We reached our adviser Wesley First, a former editor for the New York World-Telegram and Sun. He arrived quickly and after fast consultations, determined we could put out an extra paper — something The Lantern had never done before.

We scattered. Our teachers had given us the souls and instincts of newspaper men and women. Jean Heller went to a tavern on the east side of Columbus to report what were to become prize-winning interviews. Someone got Newell Chaney, the print shop foreman, and he got his typesetters. In those days, The Lantern was printed downstairs, behind the post office, on a press that was made in the 1890s. Keith McKnight grabbed interviews across campus. Burt Graeff got photos and reactions.
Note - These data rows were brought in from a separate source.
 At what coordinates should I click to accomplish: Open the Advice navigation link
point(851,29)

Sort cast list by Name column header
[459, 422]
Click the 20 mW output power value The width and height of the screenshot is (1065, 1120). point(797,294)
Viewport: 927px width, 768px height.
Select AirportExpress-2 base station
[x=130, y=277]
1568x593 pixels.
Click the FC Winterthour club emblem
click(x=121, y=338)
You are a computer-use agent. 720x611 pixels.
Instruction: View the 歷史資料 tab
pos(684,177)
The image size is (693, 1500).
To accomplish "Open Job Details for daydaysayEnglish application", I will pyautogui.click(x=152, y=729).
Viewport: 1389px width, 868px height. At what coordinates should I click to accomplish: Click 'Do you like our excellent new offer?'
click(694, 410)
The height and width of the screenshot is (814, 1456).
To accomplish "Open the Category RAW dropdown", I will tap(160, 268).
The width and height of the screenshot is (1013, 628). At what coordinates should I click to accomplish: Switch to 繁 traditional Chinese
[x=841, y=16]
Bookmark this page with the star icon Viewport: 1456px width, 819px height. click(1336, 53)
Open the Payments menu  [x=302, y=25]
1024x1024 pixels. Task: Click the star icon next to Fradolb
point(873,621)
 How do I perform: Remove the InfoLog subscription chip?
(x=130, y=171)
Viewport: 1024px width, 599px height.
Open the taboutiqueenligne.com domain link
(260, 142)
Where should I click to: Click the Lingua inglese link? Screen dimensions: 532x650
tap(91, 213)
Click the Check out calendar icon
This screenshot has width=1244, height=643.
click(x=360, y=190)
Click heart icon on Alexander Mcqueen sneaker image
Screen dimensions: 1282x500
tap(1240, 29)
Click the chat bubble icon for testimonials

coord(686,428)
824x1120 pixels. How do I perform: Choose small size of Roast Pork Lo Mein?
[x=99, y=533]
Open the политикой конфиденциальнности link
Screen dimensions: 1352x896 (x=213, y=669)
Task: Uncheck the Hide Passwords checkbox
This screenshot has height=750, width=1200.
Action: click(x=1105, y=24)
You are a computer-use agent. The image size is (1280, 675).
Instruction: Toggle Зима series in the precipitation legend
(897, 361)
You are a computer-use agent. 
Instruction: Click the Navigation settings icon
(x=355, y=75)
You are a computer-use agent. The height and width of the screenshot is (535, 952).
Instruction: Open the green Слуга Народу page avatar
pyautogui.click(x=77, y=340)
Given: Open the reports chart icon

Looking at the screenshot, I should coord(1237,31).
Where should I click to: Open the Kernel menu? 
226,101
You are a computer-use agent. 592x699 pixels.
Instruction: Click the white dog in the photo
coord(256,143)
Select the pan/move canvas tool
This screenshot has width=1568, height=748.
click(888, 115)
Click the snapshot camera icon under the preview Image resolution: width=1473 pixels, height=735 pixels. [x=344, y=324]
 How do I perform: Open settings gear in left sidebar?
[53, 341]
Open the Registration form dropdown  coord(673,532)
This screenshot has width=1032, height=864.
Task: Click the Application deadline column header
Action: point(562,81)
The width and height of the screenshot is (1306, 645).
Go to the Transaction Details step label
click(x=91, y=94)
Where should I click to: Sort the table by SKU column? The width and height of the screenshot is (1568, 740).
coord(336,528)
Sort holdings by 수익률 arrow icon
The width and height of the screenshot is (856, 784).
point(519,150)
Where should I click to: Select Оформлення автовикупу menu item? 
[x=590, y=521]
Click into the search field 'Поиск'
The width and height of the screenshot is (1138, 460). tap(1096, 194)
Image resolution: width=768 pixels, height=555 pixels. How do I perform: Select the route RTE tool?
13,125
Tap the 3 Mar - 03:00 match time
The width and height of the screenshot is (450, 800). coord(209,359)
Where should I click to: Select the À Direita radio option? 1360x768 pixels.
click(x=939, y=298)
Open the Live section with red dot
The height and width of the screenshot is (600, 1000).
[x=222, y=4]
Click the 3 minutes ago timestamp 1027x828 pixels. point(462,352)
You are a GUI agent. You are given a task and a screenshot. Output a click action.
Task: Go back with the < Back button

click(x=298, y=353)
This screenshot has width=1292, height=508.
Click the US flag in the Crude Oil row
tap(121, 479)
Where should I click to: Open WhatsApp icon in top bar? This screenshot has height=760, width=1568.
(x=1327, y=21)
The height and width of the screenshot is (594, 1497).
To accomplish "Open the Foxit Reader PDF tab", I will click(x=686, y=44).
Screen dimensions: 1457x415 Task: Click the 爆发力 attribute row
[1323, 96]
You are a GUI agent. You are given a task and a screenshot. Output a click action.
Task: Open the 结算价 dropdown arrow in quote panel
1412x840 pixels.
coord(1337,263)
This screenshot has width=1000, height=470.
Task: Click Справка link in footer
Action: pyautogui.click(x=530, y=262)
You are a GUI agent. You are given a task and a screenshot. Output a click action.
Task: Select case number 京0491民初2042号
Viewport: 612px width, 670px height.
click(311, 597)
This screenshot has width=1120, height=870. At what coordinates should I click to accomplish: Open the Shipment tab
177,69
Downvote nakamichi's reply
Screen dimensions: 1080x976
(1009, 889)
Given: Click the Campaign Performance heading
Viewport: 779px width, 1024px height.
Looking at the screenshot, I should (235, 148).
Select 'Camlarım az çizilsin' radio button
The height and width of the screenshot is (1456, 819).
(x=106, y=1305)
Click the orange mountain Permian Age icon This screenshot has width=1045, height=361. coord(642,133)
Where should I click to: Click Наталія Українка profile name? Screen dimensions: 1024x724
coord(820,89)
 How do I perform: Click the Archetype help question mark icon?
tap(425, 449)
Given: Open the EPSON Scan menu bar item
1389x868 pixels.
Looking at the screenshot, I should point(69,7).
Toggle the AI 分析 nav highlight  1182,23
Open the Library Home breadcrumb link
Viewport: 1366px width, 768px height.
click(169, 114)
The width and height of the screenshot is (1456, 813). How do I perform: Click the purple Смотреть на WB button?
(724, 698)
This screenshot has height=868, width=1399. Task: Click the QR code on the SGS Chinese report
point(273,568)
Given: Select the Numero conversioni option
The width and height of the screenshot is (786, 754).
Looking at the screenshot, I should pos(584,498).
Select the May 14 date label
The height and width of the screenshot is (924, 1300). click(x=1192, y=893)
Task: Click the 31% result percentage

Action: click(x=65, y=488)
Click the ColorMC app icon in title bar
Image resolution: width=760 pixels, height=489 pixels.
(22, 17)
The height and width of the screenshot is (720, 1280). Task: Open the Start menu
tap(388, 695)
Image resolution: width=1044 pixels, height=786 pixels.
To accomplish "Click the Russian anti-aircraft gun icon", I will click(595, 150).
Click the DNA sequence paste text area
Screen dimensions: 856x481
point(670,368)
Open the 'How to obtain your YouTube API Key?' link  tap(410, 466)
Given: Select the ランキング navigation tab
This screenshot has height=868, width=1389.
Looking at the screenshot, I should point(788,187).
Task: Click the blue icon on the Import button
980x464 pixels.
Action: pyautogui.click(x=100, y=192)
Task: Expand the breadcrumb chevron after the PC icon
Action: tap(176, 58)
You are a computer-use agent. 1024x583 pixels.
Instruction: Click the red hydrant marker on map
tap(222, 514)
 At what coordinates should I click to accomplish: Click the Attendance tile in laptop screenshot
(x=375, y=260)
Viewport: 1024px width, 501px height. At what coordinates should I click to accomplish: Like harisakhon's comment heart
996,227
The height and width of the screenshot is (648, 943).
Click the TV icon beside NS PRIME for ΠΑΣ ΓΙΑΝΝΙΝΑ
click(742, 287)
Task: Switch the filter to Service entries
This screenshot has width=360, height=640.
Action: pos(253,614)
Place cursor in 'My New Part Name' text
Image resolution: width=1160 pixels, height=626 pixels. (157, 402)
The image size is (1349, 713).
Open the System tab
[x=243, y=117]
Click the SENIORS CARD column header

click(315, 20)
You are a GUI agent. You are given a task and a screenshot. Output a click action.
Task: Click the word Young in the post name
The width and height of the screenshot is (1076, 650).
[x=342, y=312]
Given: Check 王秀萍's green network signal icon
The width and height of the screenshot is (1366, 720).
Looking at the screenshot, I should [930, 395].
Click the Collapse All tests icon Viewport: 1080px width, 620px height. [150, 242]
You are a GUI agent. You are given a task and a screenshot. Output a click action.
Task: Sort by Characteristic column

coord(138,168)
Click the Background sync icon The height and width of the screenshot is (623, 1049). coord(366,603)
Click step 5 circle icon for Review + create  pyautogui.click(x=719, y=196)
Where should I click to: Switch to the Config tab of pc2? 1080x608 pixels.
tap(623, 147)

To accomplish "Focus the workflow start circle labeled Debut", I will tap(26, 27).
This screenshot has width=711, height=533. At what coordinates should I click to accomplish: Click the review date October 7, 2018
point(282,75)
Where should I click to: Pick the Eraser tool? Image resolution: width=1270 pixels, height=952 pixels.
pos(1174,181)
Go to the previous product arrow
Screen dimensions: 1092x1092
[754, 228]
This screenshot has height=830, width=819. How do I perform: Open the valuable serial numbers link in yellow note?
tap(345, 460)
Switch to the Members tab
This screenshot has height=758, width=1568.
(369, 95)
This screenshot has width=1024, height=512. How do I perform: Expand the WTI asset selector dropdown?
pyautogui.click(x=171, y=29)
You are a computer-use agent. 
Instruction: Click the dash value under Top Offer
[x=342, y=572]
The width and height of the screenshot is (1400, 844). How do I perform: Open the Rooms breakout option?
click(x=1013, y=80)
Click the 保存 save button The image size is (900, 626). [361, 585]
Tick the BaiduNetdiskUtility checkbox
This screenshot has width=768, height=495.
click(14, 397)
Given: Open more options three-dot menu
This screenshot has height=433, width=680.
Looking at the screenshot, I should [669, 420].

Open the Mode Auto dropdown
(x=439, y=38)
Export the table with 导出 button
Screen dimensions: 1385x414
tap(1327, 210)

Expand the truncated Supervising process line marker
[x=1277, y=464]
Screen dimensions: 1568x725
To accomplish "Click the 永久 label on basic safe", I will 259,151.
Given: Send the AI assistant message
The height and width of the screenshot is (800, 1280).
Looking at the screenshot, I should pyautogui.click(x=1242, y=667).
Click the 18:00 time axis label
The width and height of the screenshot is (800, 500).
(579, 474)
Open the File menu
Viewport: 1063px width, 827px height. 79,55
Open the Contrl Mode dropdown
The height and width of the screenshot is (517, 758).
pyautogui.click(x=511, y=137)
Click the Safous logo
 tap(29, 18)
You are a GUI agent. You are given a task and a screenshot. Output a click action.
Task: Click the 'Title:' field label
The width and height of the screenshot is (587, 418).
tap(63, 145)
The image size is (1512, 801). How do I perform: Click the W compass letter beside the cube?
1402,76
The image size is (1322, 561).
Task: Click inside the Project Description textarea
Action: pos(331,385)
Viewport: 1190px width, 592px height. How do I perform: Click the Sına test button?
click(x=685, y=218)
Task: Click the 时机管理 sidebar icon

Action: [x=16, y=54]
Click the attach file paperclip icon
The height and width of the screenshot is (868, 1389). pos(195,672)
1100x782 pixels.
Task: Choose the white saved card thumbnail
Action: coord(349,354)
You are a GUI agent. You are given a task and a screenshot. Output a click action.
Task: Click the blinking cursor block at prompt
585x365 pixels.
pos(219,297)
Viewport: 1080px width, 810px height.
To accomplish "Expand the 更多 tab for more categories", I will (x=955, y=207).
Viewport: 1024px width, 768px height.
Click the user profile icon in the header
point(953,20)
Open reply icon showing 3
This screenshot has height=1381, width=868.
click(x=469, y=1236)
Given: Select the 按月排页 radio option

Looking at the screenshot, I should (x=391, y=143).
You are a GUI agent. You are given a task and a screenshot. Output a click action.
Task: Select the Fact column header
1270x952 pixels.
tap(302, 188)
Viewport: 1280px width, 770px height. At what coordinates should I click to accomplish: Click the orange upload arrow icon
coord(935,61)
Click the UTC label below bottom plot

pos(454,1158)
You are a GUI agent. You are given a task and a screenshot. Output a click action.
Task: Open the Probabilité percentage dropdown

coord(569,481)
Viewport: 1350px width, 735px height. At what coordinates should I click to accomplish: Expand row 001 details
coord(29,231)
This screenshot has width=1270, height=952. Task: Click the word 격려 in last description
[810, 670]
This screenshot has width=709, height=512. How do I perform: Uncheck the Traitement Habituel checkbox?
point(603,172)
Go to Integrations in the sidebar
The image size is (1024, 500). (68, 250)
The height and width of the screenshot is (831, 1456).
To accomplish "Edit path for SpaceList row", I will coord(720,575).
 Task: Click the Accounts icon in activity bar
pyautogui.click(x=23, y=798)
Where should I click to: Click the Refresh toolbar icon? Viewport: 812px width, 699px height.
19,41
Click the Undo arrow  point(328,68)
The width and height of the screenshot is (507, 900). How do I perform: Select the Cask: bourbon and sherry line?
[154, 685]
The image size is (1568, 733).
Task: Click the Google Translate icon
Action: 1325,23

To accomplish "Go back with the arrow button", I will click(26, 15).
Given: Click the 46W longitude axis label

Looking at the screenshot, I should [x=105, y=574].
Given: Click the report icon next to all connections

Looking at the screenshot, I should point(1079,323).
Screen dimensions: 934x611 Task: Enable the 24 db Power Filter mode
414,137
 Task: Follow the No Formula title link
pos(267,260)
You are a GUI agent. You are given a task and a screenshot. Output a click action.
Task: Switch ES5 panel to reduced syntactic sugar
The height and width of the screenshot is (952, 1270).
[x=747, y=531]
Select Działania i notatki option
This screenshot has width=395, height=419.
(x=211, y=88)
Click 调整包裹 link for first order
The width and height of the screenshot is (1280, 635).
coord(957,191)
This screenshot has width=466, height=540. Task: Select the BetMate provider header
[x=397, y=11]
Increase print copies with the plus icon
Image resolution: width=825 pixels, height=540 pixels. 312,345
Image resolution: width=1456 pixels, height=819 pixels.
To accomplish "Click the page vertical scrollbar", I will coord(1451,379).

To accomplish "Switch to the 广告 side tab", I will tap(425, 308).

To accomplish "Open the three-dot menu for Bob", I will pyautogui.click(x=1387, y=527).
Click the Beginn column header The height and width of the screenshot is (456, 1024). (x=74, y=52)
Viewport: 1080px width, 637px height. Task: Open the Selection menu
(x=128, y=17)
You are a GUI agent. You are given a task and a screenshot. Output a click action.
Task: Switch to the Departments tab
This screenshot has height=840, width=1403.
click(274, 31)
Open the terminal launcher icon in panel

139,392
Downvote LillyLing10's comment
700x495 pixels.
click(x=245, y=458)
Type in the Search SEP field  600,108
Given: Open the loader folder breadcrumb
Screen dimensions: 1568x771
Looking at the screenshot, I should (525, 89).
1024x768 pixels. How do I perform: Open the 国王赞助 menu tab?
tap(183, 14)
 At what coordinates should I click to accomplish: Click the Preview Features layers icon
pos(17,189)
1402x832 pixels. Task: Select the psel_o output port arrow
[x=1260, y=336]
I went to the old Ohio Union, where there was a large lunch room with a television. It was packed. On the edge of the crowd, I remember seeing my friend, Wendell Ellenwood, the longtime director of the Ohio Union, with damp eyes. I stayed quite a while myself, glued to the TV.

I got back to the Journalism Building as they were wrapping up downstairs. Chaney was pulling the page proof. In our largest type it said, “PRESIDENT IS DEAD.”

That’s when I cried.

 

Richard Stelling is a former Lantern editor-in-chief and photographer and a current early childhood major who worked at The Lantern during the time when President John F. Kennedy was assassinated. He was 19 years old at the time.

 

This article has been revised to reflect the following correction:

Correction: Nov. 26, 2013

An earlier version of this story stated President John F. Kennedy once said everyone remembered where they were when President Theodore Roosevelt died, when in fact, Kennedy said that about President Franklin Delano Roosevelt.